Al parecer Christoff tardó unos cuantos segundos en asimilar las implicaciones de estas últimas palabras. Al principio se quedó paralizado, con la carpeta levantada entre las manos. Luego fue paseando la mirada por las caras de quienes le escuchaban como si las viera por primera vez en la vida. Los ojos de los presentes seguían clavados en él, expectantes. Por espacio de un instante Christoff pareció seriamente «tocado». Al cabo miró hacia otra parte y murmuró, casi para sí mismo:

– Son, en efecto, hechos. He recopilado pruebas. Cualquiera de vosotros puede verlas, examinarlas detenidamente. -Miró en la carpeta que tenía delante-. Estoy resumiendo las pruebas para no extenderme. Eso es todo. -Luego, tras un esfuerzo, pareció recuperar su aplomo-. Señor Ryder -dijo-, si es tan amable de tener un poco de paciencia conmigo…, creo que no tardaré mucho en aclarar cumplidamente las cosas.

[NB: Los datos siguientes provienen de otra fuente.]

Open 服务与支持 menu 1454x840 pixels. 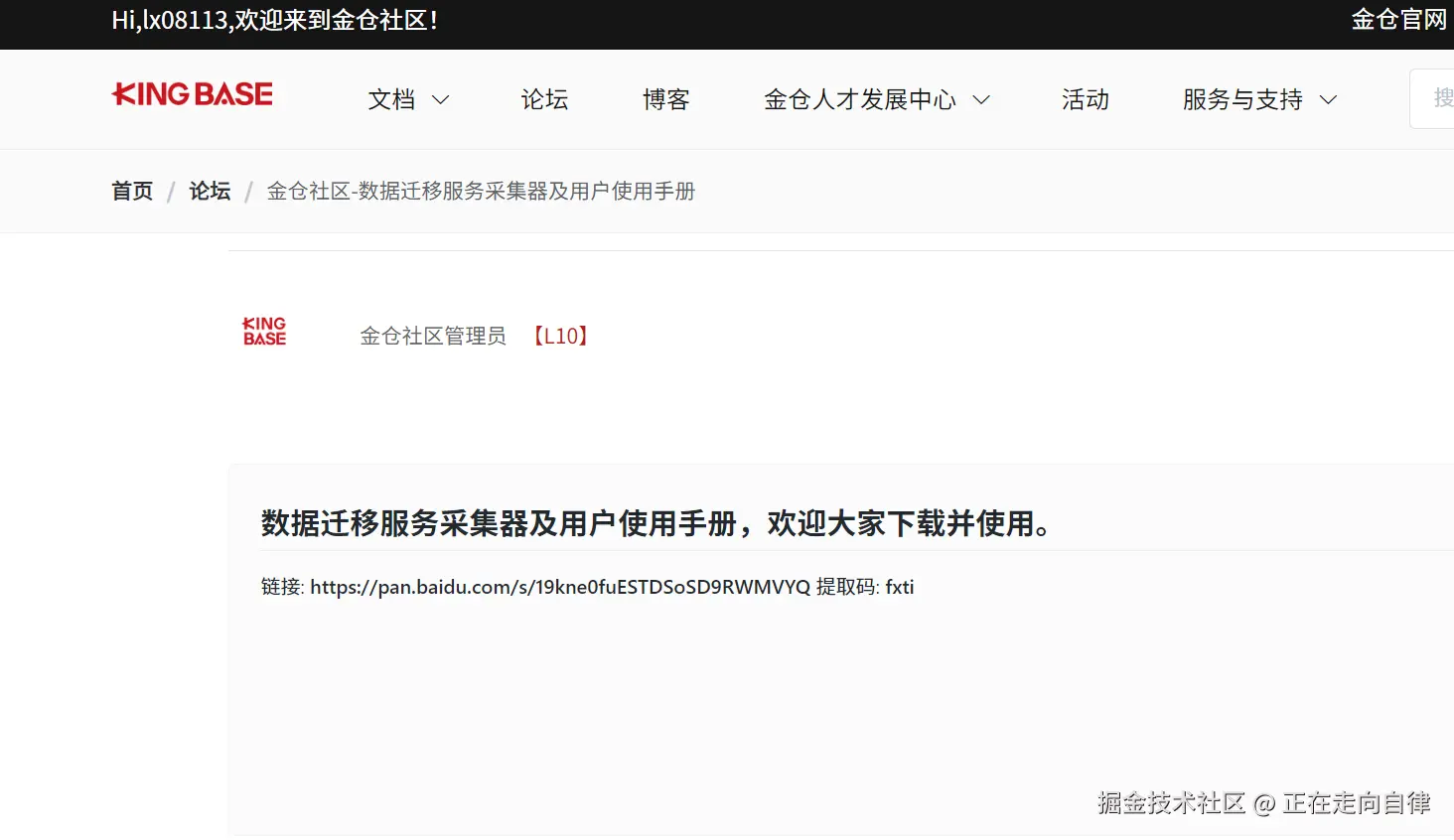pos(1242,100)
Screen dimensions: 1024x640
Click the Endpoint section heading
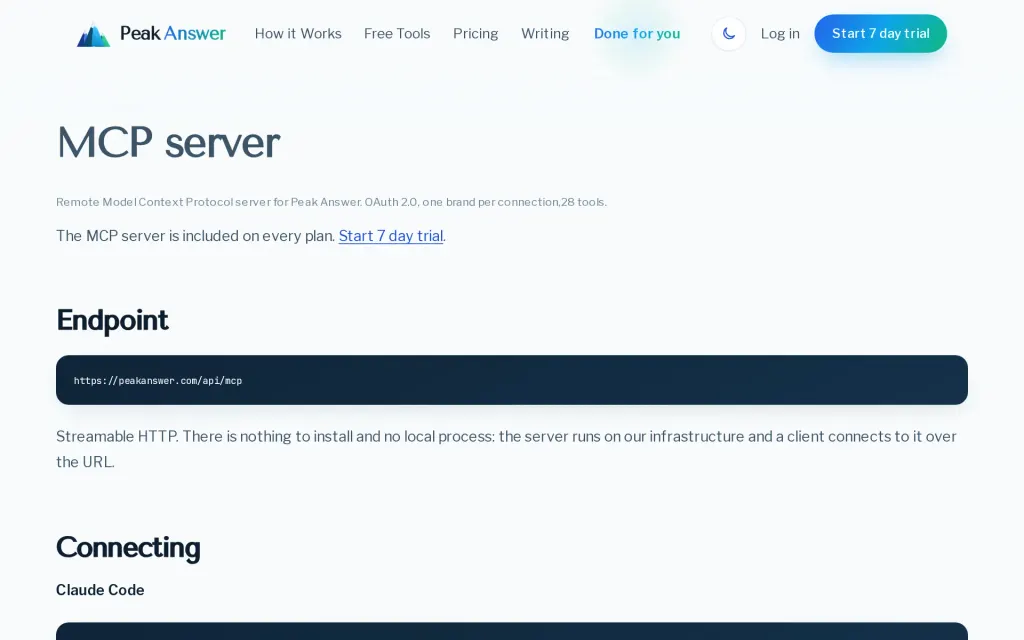(112, 320)
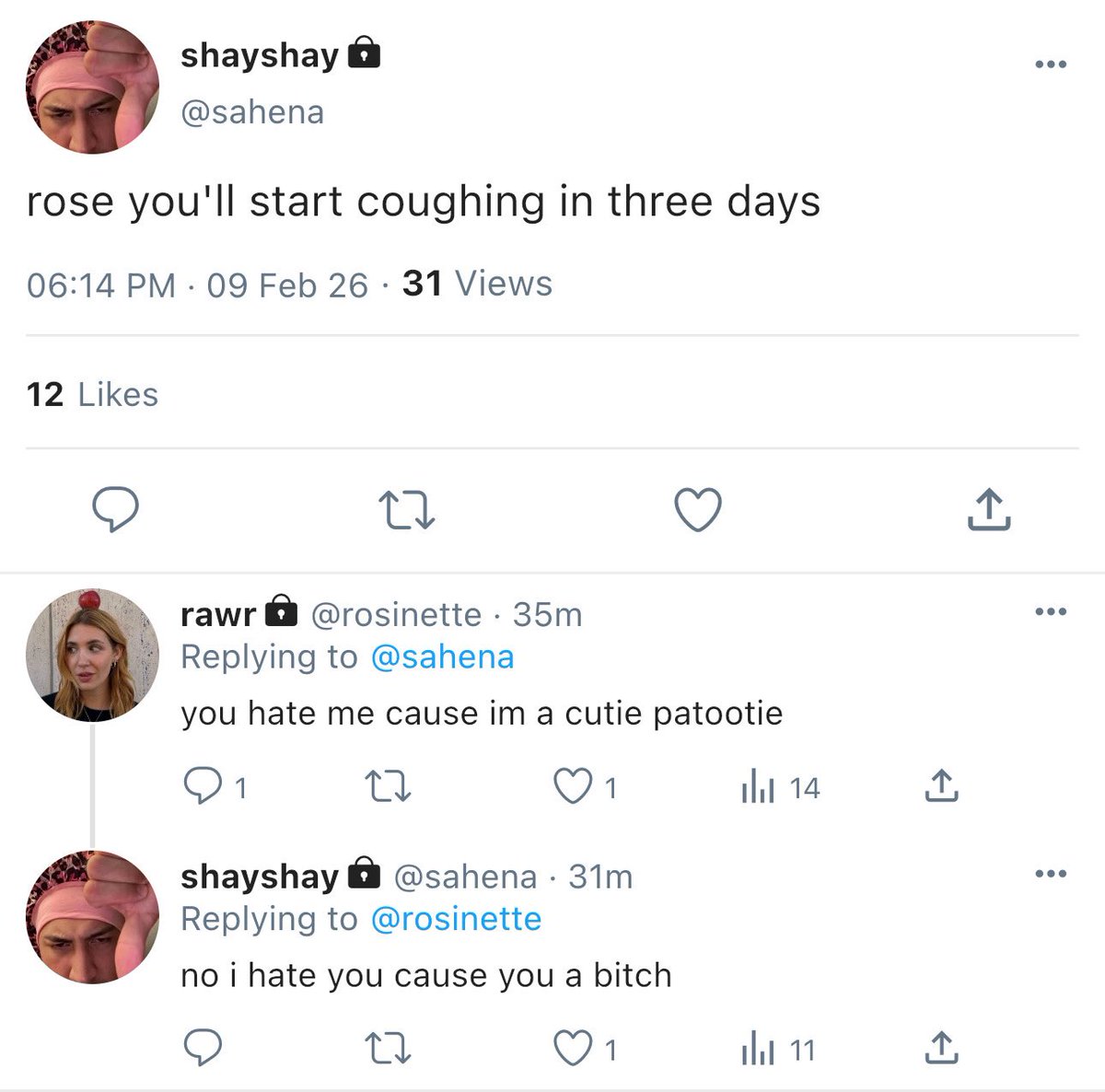Like the main tweet with the heart icon
Image resolution: width=1105 pixels, height=1092 pixels.
tap(698, 510)
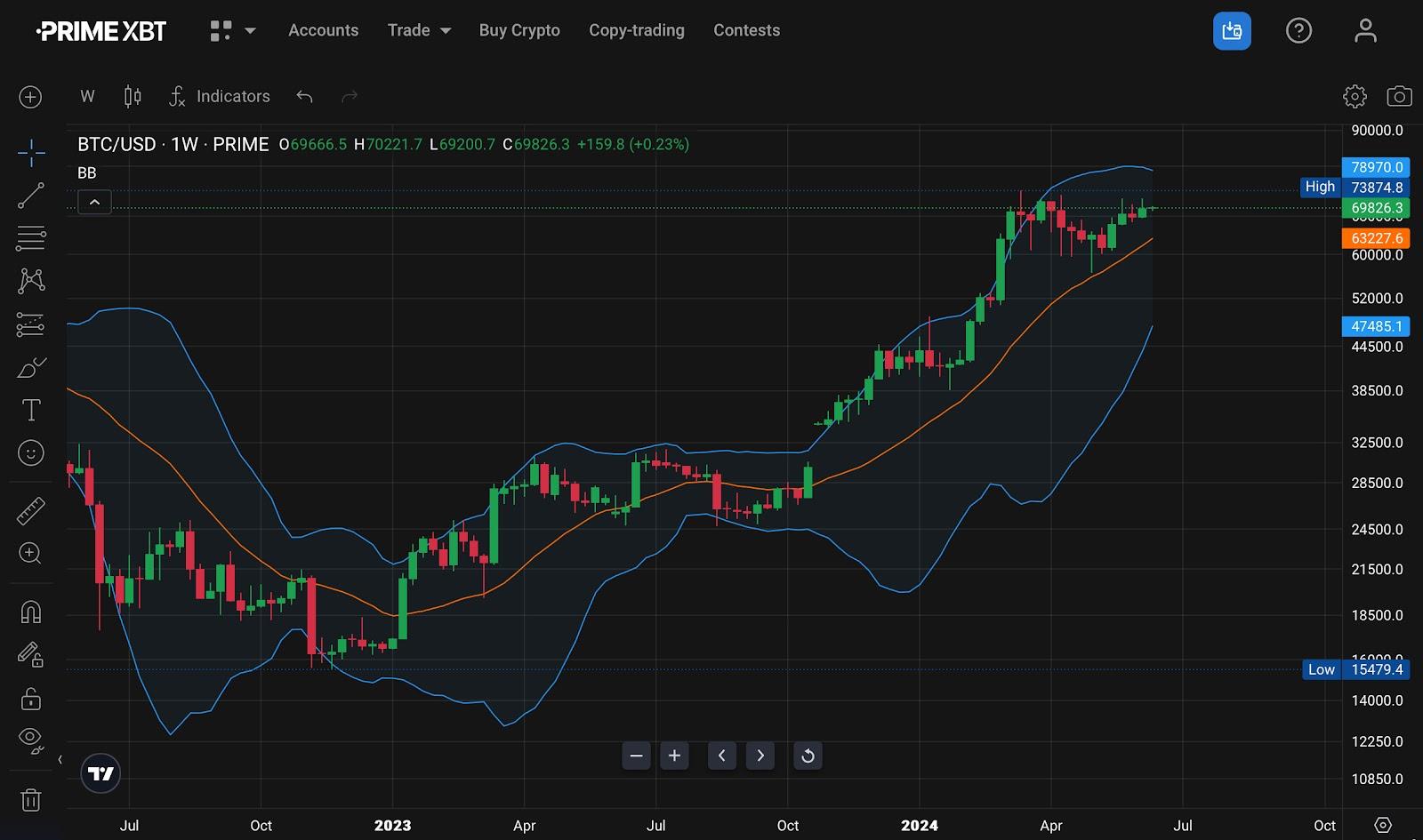Open chart settings gear icon
1423x840 pixels.
click(x=1355, y=96)
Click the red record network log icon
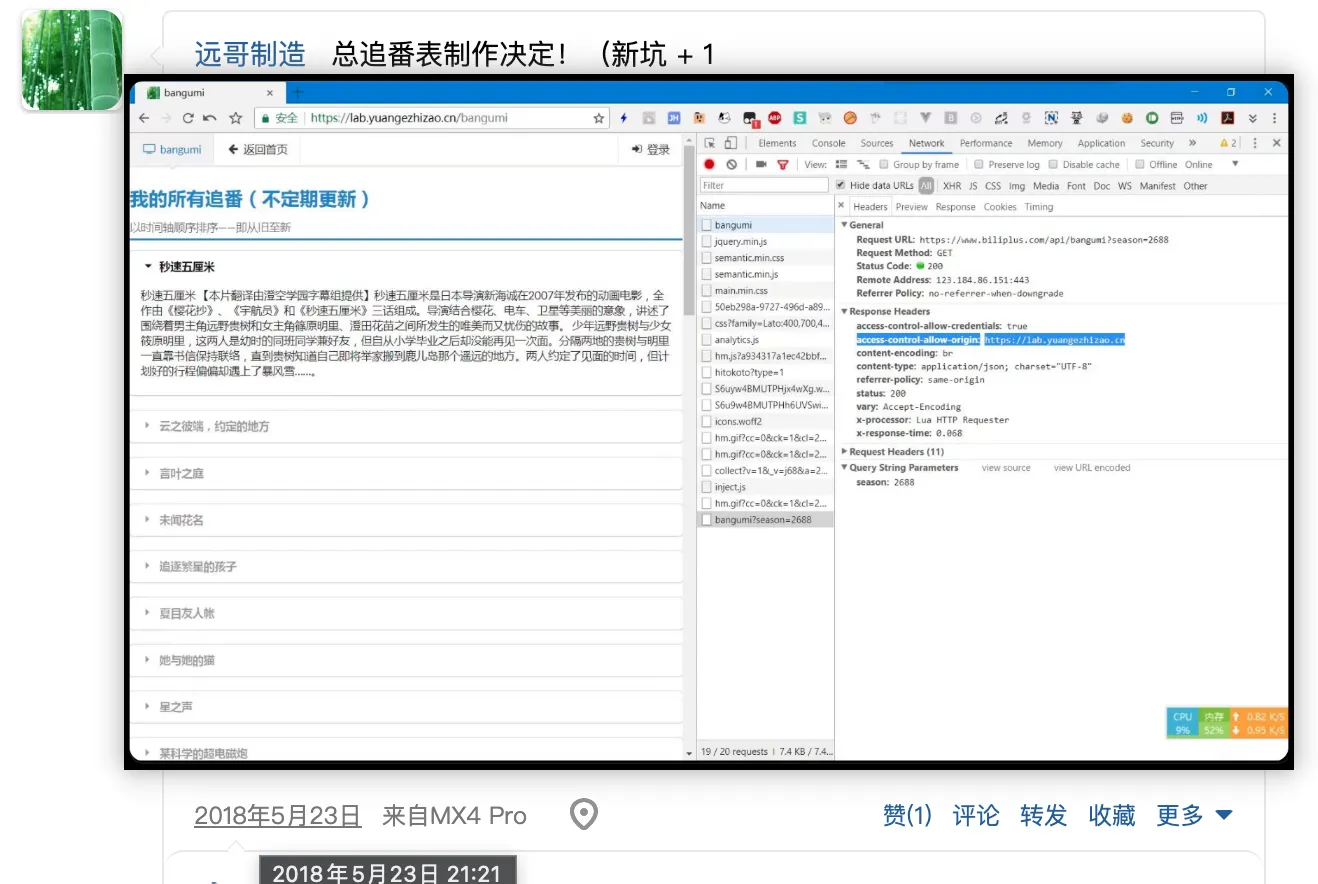Viewport: 1318px width, 884px height. (709, 165)
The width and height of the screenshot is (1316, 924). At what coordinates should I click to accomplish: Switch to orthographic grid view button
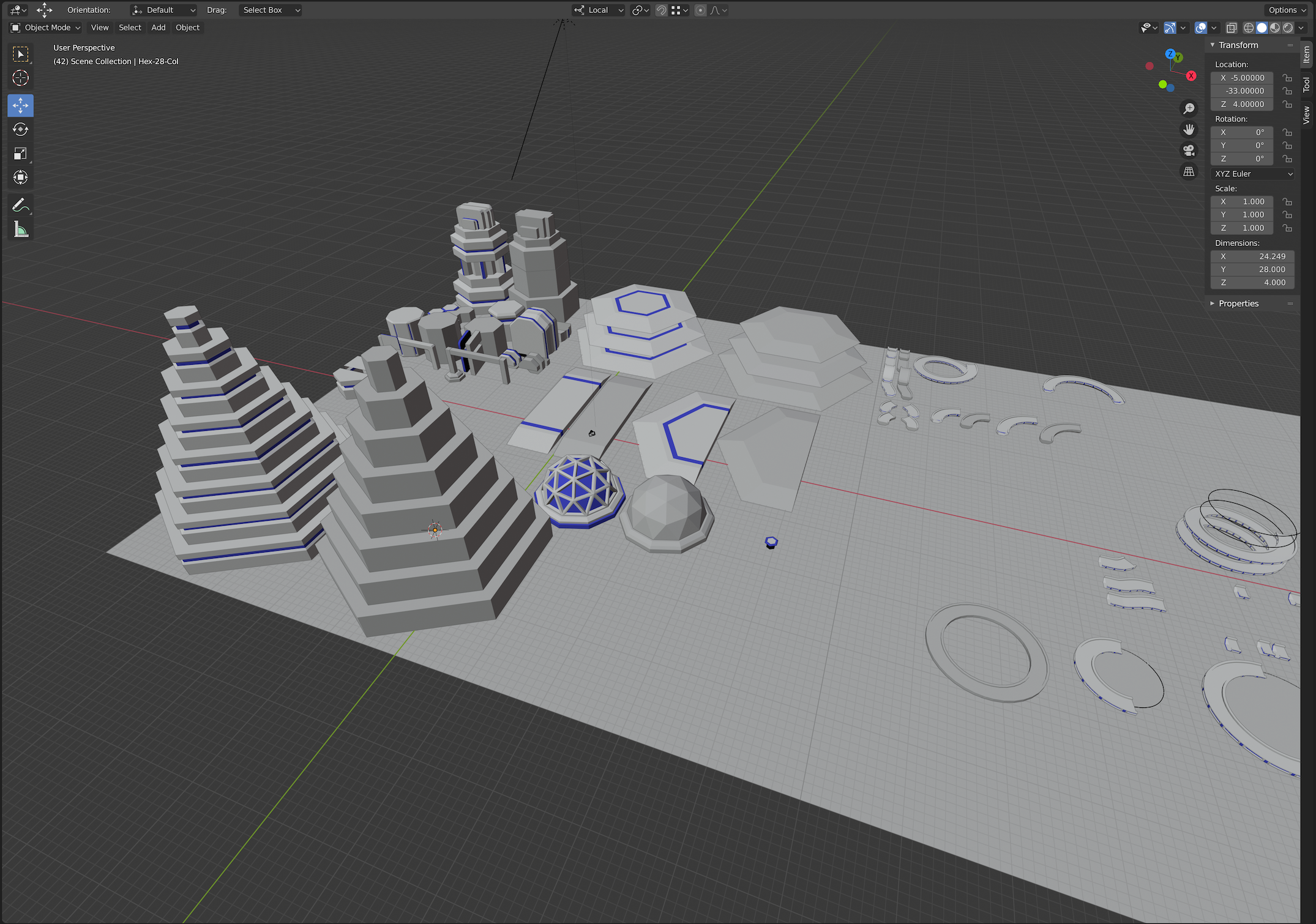[x=1189, y=172]
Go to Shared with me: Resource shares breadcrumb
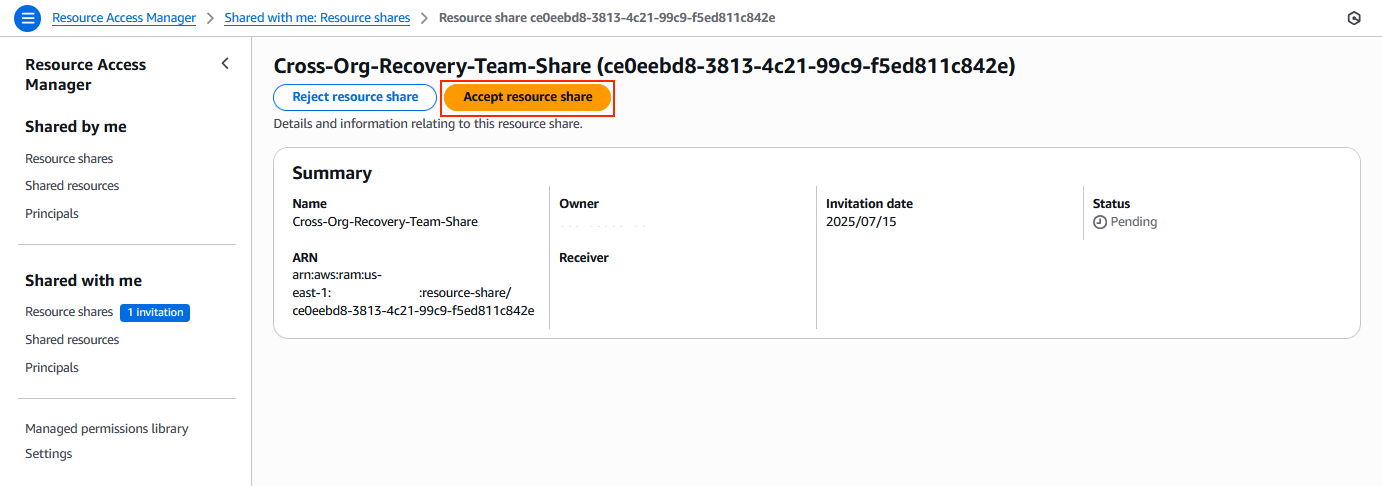The image size is (1382, 486). (x=317, y=18)
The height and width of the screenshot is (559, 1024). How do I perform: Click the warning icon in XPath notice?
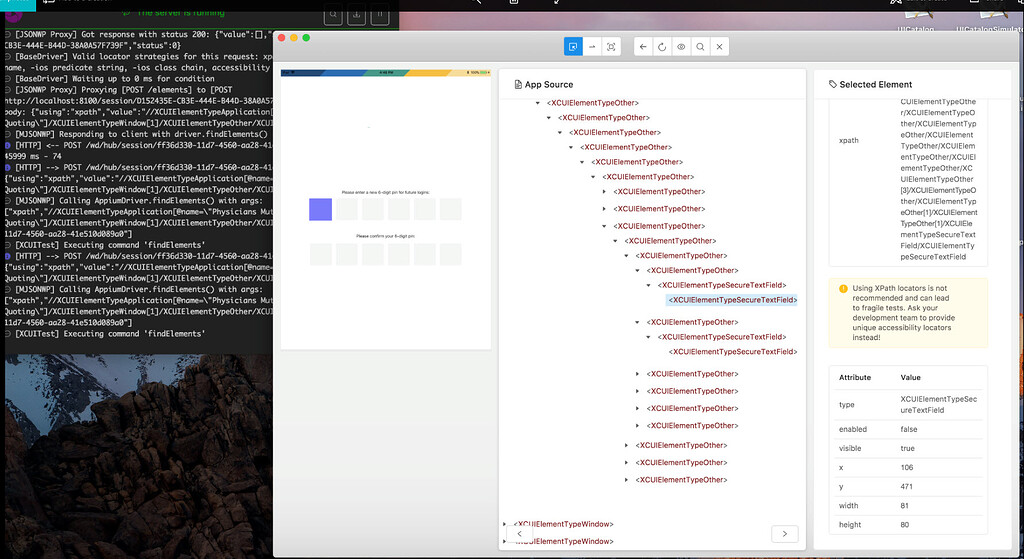click(x=843, y=289)
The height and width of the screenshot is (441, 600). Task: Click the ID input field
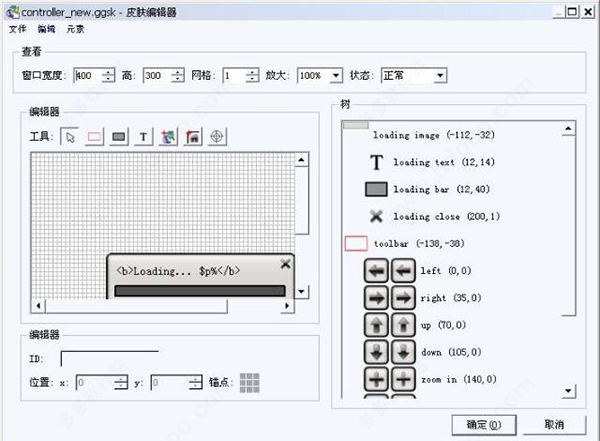click(x=109, y=357)
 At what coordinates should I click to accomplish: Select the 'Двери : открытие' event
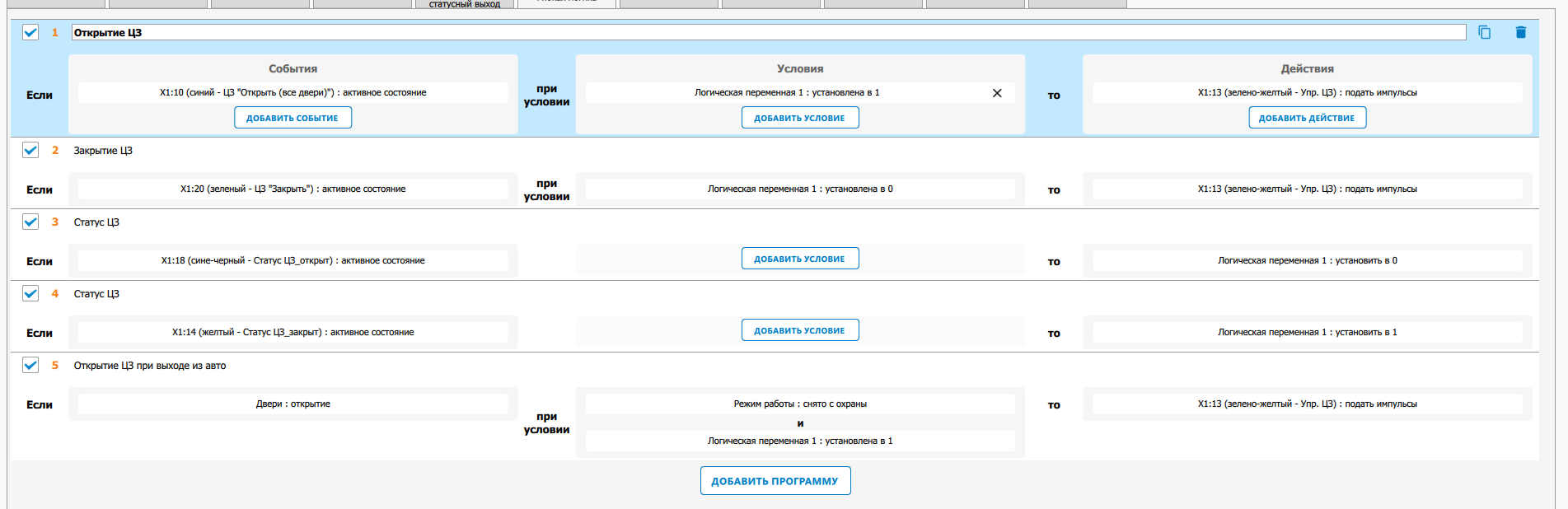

Christoff siguió desgranando su argumentación con un punto de tensión en la voz, aunque con un tenor muy parecido al precedente. Mientras seguía hablando, recordé cómo la noche anterior había yo renunciado a unas preciosas horas de sueño a fin de avanzar en mi investigación de las condiciones locales; cómo, pese a mi gran cansancio, había entrado en el cine y había hablado con los líderes ciudadanos sobre los problemas de la ciudad. Las repetidas alusiones de Christoff a mi presunta ignorancia -en aquel preciso instante se embarcaba en una larga digresión encaminada a explicar un punto para mí absolutamente obvio- estaban consiguiendo llevarme poco a poco a la exasperación.

Pero al parecer yo no era el único impaciente. Varios de los presentes se movían incómodos en sus asientos. Advertí que la mujer joven de las gafas de cristales gruesos desplazaba su mirada airada de la cara de Christoff a la mía, y que -a juzgar por su semblante- varias veces estuvo a punto de interrumpir la perorata. Pero al final fue el hombre de pelo muy corto que estaba sentado a mi espalda quien intervino diciendo:

– Un momento, un momento. Antes de seguir, dejemos algo bien claro. De una vez por todas.

La risa del doctor Lubanski nos llegó de nuevo desde el fondo del café.

– Claude -dijo Christoff-, éste no es momento…

– ¡No! Ahora que está aquí el señor Ryder, quiero que la cuestión quede zanjada.

– Claude, no es momento de volver a sacar eso a colación… Estoy exponiendo mis razones para demostrar…

– Quizá sea trivial. Pero dejémoslo zanjado. Señor Ryder, ¿es cierto que las tríadas pigmentadas poseen valores emocionales intrínsecos con independencia del contexto? ¿Es usted de esa opinión?

Sentí que me convertía de súbito en el centro del recinto. Christoff me dirigió una rápida mirada, algo parecido a una súplica mezclada con miedo. Pero a la vista de la sinceridad de la pregunta -y, por descontado, del presuntuoso proceder de Christoff hasta el momento-, no vi razón alguna para no responder con la mayor de las franquezas. Así pues, dije:

– Una tríada pigmentada no posee propiedades emocionales intrínsecas. De hecho, su color emocional puede cambiar significativamente no sólo según el contexto, sino también según el volumen. Es mi opinión personal.

Nadie dijo nada, pero el impacto de mi afirmación era claramente perceptible. Una tras otra, las miradas se volvieron a Christoff, que ahora fingía ensimismarse en su carpeta. Al cabo el hombre llamado Claude dijo con voz apacible:

– Lo sabía. Siempre lo he sabido.

– Pero te convenció de que estabas equivocado -dijo el doctor Lubanski-. Te forzó a creer que estabas equivocado.

– ¿Qué tiene eso que ver con lo que estamos hablando? -clamó Christoff-. Claude, nos has llevado a una cuestión completamente tangencial. Y al señor Ryder no le sobra el tiempo. Hemos de volver al caso Offenbach.

Pero Claude parecía enfrascado en sus pensamientos. Al final se volvió y miró hacia el doctor Lubanski, que asintió con la cabeza y le dirigió una sonrisa grave.